On a assisté à des contresens tout aussi problématiques avec l'adaptation au début des années 90, de nombres de mangas ultra violents, mais parfaitement intégrés dans la tradition japonaise, qu'on a, en France, destinés à un très jeune public. On a fait de ces dessins animés des trucs assez étranges avec des images particulièrement brutales sur lesquelles venaient se greffer des dialogues d'une incomparable stupidité.
De même les caviardages lors des tradutions des séries américaines en français pour effacer les allusions sexuelles jugées trop explicites.
Pays des droits d'auteur, yep, mais ils s'arrêtent aux portes d'une nouvelle forme de censure. Allez tous au japonais deuxième langue pour profiter pleinement de ces charmants bouquins...
Rédigé par : hecate | 10 avril 2006 à 18:17
Oui enfin...
Les yaoi c'est de la machine à fantasme stéréotypée pour faire baver les gamines et le yuri un genre très mineur. Derrière les apparences, la simple existence de mangas où figurent des homos ne préjuge en rien de l'abondance de la littérature homo jap et une littérature homo jap ne préjuge en rien de la situation effective des homos japs. Lesquels, il me semble, vivent plus cachés qu'en France, au delà de quelques folles télévisuelles. Le Japon est une société bien plus homophobe que la France.
D'ailleurs, un certain nombre de mangas lesbiens sont sortis l'année dernière, je n'ai entendu parler d'aucun problème (peut-être parce qu'ils étaient soporifiques). (Me parler de l'affaire de Neaud à Viroflay serait un coup bas :))
Au passage, le Journal de Fabrice Neaud est, allez, j'ose, le Proust de la bande dessinée.

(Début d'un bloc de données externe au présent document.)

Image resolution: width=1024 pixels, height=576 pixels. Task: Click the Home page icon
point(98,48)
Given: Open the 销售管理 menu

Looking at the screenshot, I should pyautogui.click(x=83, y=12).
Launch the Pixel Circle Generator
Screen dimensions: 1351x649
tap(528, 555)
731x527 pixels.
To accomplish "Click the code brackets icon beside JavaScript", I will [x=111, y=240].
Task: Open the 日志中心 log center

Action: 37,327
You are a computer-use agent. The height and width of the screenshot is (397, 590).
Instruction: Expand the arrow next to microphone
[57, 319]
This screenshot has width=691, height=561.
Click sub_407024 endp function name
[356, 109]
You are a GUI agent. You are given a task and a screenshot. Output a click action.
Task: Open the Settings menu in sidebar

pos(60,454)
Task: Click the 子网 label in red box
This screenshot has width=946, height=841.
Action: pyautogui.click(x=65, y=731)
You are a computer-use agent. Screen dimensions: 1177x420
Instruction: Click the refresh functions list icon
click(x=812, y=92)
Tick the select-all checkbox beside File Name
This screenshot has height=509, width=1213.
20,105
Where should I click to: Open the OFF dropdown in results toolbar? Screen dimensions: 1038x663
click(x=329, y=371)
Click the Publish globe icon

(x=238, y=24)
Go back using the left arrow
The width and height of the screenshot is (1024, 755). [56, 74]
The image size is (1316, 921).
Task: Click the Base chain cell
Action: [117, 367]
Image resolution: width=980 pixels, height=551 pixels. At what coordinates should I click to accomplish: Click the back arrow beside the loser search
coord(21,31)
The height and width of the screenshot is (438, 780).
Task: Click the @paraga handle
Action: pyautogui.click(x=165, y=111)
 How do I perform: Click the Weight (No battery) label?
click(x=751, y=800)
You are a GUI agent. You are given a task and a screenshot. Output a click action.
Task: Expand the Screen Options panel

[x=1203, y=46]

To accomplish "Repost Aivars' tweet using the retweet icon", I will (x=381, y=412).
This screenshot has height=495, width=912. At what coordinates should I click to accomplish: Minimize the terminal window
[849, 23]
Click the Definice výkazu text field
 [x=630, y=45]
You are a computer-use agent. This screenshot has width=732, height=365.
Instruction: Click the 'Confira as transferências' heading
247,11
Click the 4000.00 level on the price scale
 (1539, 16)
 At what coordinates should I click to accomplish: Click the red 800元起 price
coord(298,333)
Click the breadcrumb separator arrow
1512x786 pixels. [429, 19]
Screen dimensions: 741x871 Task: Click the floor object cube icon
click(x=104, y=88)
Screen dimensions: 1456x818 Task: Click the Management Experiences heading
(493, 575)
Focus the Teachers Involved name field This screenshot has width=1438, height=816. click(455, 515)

Rédigé par : Baptiste | 28 mai 2006 à 22:12
Merci Baptiste pour cet éclairage...
Bien sûr, puisque c'est demandé si gentiment, je n'évoquerai pas ici l'affaire Neaud... mais pour ceux et celles qui ne savent pas de quoi il en retourne, je ne peux m'empêcher d'indiquer un lien qui éclairera leurs lanternes. Voyez comme je suis vos volontés tout en les contournant !
C'est ici
Rédigé par : Eli Flory | 29 mai 2006 à 11:22
C'est vrai que la yaoi (manga avec relation homosexuels) n'a rien de très sérieux et réalistes et ne se basent que les fantasmes des filles par rapport au genre (c'est fait pour elles ce genre de chose). Faut pas croire que ça intéresse le genre masculin ces mangas-là, ça vole pas haut, et ça ne montre en rien que les homosexuels soient bien acceptés au Japon. Au contraire, le yaoi est clairement haïe par de nombreuses personnes, mais c'est aussi peut-être parce que les fangirls sont obsédés à faire des couples yaoï sur tout et n'importe quoi.